To be sure, financial planners can help you analyze your balance sheet and income statements to help you find common and not-so-common places to save and earn more money. Here’s a list of what financial planning professionals and other experts often suggest that you do get the most out of your money.
Sign up and contribute to your 401(k) retirement plan. If you have a 401(k) plan at work and you’re not participating, sign up to contribute. Any money saved via automatic payroll deductions in such plans will force you to reduce your spending in other areas. The Internal Revenue Service (IRS) limit for individuals is $16,500 for 2011. If you are 50 or older the limit is $22,000. “And even though many companies have suspended making matching contributions, it still makes sense to contribute because of the tax benefits,” said FPA member Marie DeCaprio, CFP®, of MCD Advisors.

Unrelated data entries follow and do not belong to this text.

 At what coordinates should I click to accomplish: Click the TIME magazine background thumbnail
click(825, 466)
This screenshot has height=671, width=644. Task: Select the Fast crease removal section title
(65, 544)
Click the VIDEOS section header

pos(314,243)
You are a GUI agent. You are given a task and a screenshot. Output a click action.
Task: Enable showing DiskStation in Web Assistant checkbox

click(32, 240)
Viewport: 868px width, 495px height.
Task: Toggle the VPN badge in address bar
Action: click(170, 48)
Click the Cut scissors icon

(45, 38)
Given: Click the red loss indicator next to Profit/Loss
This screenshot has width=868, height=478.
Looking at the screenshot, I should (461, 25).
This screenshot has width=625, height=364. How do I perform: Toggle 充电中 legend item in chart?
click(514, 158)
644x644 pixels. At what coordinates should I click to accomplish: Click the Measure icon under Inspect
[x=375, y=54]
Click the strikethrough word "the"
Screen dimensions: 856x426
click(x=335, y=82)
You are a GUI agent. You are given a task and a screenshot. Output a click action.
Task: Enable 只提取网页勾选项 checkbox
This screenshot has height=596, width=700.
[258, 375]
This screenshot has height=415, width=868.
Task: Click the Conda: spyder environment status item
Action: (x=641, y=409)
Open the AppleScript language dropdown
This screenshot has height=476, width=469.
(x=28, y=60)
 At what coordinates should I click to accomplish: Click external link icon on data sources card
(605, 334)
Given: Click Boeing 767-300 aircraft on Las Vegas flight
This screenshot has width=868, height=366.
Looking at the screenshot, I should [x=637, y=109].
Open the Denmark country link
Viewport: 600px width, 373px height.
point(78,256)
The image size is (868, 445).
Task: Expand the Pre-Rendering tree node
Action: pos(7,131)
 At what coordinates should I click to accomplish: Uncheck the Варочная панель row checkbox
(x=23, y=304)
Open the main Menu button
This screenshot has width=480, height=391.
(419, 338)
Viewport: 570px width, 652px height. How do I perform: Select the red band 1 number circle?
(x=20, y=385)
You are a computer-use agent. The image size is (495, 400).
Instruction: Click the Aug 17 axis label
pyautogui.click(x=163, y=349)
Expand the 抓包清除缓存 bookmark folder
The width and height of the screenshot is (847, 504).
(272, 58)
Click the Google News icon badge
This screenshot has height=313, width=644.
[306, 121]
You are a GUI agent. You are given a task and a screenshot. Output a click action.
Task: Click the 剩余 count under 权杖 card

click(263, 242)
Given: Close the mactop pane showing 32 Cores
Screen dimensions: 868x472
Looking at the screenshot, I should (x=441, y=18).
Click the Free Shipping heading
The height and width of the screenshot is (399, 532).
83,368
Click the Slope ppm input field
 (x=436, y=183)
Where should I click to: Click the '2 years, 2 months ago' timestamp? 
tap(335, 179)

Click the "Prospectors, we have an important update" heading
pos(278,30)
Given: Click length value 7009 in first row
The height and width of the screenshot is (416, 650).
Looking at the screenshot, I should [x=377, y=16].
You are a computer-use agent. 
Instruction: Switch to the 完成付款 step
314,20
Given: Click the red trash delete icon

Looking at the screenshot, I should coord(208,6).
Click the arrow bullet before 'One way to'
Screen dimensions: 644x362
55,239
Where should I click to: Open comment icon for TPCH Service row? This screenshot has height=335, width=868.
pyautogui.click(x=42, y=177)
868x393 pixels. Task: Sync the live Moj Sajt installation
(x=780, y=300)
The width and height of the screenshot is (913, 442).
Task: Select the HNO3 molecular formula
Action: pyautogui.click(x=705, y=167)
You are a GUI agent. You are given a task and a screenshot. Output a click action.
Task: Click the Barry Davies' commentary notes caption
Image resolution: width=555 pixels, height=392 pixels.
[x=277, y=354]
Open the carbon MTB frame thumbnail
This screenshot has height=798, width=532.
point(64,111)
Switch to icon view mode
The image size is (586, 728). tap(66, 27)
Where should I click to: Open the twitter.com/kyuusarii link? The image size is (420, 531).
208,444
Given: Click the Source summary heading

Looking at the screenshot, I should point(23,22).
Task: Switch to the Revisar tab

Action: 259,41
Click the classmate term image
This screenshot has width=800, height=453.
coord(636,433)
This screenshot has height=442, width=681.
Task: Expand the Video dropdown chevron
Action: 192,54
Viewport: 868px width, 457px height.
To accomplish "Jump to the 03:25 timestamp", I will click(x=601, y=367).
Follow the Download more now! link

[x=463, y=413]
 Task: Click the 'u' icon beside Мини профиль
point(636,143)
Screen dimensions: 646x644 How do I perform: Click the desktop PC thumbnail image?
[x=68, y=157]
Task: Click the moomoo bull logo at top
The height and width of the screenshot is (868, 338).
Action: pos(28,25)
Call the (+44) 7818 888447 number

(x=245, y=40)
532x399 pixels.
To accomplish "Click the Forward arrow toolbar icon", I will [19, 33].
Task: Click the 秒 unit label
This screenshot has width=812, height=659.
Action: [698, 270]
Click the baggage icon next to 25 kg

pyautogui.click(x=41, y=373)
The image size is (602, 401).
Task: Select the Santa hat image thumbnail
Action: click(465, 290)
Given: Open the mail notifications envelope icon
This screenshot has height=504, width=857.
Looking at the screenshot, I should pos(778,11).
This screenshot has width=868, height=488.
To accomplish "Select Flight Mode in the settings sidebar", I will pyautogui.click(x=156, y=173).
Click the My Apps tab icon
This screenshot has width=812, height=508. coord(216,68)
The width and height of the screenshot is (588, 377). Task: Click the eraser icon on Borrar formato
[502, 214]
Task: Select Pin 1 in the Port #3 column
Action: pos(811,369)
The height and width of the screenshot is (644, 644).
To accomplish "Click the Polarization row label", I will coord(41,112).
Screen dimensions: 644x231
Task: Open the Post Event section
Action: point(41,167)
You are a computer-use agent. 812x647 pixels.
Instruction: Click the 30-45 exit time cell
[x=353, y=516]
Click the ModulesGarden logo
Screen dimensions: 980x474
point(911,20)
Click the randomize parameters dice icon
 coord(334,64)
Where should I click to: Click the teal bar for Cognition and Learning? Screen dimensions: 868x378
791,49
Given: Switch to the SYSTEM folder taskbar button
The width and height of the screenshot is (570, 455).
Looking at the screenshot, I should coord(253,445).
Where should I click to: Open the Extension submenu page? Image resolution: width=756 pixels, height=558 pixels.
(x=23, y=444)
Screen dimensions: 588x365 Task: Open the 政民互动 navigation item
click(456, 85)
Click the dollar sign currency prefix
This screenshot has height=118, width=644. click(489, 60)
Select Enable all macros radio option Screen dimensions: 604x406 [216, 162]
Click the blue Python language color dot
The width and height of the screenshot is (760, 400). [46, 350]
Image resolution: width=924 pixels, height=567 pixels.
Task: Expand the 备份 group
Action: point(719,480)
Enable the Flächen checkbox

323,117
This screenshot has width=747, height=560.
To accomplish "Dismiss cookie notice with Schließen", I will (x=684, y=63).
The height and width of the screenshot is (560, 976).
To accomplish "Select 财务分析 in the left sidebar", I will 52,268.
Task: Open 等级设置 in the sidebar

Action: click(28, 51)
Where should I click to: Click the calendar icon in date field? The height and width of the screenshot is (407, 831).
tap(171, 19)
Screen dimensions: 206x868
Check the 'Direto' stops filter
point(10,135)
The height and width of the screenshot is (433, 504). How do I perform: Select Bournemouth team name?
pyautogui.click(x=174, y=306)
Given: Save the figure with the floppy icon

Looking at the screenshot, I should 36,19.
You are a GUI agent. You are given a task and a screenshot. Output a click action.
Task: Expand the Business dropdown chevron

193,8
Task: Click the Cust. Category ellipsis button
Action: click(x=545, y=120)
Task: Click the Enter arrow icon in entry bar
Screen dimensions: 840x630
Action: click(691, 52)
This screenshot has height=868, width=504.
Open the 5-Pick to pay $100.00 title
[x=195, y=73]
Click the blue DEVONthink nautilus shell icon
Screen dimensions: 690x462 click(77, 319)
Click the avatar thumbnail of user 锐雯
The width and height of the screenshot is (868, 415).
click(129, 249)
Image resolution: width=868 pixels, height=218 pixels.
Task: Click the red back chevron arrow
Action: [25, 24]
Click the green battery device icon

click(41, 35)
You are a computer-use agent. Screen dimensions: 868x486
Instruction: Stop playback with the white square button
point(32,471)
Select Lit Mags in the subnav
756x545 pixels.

Your contribution is made with pre-tax dollars.
Raise your deductibles. Look through your insurance policies to see if you can raise your deductibles. Make sure you have enough money in your emergency fund to cover those deductibles before making any changes. Also, look at your policies costs that are not necessary, including life insurance on a child.
Scour your every day spending, especially groceries. “I recommend hitting the grocery store every other week for a major shopping spree with list and sale circular in hand,” DeCaprio said. “Then in between just do a quick shop for essentials and perishables. In other words, limit the number of times you enter the store because the more frequently you go shopping the more apt you are to come home with stuff you really don’t need. You’ll probably eat healthier as well.”
Set the “money you save” aside. “If you save money by using coupons when shopping for groceries or by buying items on sale, consider setting the dollar amount saved in a jar or savings account,” said FPA member K. Esther Szabo, CFP®, of KK Wealth Advisors. “That’s how I got enough money for my first Individual Retirement Account (IRA) contribution,” she said. Szabo recommends depositing your spare change into a bank savings account. It will help you develop the habit of saving money. Plus, you’ll earn some interest on the amount you accumulate.
Stop eating out. “The biggest way people can save money is by limiting the number of times they eat out,” DeCaprio said. This will save money over many years because eating home-cooked foods is significantly cheaper than eating out in a restaurant or getting take out.”
Track your spending. “I don’t know any way to save money without tracking spending,” DeCaprio said. “You can use a software program, spreadsheet, or pen and paper. But no matter what you use, just do it. Once you know where your money is going, you can find ways to cut back.”
Divide your big ticket items into 12 buckets. If you have large annual expenses, such as property taxes, insurance payments, and the like, Szabo suggests that you divide the amount by 12 and save that amount regularly into a savings account. Thus, when the bill is due you can electronically transfer the funds over to your checking account. If you are still lucky enough to get a bonus, save the bonus and use it for these expenses.
Pay your credit card weekly or twice per month. Rather than using your credit card all month and then getting a big bill, Szabo recommends you check your credit card balance weekly or every two weeks and pay down the balance each time. This, she says, “builds more awareness into the actual cash you have on hand.”